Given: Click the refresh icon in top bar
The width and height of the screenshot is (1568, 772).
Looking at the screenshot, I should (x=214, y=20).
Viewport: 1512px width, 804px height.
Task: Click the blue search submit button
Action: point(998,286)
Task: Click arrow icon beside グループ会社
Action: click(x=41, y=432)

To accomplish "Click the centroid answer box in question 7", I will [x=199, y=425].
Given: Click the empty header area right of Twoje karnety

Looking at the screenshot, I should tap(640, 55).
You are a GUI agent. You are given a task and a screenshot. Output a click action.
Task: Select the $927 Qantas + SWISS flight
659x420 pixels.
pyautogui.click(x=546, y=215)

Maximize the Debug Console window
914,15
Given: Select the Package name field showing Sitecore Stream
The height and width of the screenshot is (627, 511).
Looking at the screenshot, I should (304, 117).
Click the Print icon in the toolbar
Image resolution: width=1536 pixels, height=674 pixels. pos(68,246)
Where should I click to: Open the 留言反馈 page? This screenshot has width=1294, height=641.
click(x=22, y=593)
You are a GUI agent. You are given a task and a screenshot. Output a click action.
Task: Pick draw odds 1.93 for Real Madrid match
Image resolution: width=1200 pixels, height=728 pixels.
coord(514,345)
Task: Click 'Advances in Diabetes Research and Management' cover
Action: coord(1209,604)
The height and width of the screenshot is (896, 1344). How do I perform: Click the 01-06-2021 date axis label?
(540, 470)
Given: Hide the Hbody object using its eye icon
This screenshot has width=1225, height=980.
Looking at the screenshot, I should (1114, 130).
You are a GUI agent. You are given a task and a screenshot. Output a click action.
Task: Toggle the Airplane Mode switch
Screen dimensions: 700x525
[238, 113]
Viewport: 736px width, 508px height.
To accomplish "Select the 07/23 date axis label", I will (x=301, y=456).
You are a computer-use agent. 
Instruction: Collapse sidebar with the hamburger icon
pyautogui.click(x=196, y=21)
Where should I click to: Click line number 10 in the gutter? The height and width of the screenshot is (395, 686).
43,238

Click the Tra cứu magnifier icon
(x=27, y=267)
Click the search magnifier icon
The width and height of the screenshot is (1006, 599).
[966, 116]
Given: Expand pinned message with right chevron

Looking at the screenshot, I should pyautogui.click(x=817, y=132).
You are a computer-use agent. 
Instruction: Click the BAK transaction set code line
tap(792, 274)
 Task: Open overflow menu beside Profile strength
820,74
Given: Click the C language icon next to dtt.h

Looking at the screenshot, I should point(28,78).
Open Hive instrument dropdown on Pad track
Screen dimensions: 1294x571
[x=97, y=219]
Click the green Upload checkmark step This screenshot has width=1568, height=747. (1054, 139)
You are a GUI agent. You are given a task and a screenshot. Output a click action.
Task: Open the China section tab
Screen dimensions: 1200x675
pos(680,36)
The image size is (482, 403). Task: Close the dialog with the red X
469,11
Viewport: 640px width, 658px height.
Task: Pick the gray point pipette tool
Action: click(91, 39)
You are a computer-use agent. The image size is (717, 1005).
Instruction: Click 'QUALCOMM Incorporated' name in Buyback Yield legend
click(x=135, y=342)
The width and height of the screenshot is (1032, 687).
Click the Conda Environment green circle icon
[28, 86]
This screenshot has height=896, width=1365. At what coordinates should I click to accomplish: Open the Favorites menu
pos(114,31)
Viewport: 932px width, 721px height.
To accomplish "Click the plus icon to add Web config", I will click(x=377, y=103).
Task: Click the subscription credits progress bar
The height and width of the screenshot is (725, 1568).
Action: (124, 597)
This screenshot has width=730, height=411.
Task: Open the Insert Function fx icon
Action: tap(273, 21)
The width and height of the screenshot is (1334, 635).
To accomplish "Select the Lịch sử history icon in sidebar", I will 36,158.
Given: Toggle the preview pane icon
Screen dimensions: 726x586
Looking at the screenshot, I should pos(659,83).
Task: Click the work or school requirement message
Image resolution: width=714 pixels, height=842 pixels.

Task to carry out: Return each line of the material in which the string "Select" can be found.

Exercise response:
Task: Select the $927 Qantas + SWISS flight
Given: Select the Package name field showing Sitecore Stream
To accomplish "Select the 07/23 date axis label", I will (x=301, y=456).
To accomplish "Select the Lịch sử history icon in sidebar", I will 36,158.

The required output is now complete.